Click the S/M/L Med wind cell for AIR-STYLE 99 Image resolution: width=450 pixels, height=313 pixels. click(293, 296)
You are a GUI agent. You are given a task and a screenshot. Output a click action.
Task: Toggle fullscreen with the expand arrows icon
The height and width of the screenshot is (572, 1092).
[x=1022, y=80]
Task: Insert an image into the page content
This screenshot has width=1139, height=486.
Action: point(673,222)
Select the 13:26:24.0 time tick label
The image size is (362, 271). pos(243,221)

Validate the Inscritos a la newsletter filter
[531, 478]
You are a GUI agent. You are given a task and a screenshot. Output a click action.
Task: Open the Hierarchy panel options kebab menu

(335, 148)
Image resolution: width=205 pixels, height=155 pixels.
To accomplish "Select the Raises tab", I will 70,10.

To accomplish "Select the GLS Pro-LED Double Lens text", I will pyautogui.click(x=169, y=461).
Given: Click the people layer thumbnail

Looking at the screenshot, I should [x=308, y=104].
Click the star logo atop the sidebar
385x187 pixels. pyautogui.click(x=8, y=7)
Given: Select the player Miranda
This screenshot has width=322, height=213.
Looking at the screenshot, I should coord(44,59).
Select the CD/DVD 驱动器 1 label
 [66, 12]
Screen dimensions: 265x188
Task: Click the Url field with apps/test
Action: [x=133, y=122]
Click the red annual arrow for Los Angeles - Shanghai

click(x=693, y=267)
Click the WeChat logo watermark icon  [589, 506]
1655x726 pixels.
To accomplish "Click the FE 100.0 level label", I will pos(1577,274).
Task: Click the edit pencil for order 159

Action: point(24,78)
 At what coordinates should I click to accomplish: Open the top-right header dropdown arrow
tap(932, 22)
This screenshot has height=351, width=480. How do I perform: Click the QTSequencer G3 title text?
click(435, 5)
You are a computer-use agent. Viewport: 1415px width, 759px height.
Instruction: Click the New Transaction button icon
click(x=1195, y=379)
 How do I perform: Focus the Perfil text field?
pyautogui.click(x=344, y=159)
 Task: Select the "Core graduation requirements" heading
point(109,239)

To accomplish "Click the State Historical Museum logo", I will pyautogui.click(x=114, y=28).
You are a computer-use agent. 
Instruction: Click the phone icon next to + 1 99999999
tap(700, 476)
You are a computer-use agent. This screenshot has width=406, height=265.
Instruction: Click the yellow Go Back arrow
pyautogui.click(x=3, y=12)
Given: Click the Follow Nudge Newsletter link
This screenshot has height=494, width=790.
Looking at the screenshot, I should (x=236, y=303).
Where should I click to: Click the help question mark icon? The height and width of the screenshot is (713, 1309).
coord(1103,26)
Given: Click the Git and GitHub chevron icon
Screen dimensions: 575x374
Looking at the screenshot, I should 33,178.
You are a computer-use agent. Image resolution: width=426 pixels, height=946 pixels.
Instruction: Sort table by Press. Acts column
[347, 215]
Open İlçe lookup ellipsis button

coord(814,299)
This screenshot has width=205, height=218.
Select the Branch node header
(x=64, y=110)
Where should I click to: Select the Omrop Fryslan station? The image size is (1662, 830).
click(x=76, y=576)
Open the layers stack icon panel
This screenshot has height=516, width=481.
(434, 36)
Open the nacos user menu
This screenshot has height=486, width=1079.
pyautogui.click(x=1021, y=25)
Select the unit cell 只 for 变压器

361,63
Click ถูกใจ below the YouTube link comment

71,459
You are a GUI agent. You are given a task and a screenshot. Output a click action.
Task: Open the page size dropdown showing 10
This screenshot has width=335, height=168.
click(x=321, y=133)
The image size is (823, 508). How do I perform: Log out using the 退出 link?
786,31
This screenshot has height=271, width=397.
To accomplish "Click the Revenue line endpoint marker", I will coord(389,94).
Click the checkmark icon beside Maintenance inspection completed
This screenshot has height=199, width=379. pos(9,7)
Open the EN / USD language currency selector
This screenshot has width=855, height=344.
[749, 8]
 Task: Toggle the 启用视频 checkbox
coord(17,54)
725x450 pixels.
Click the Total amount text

○ ○ ○

> **Activity**
From the first line of the material above down to the line with "Task: Toggle fullscreen", output each line exactly; include both of those lines and add no others.

> **Output below**
Click the S/M/L Med wind cell for AIR-STYLE 99 Image resolution: width=450 pixels, height=313 pixels. click(293, 296)
You are a GUI agent. You are given a task and a screenshot. Output a click action.
Task: Toggle fullscreen with the expand arrows icon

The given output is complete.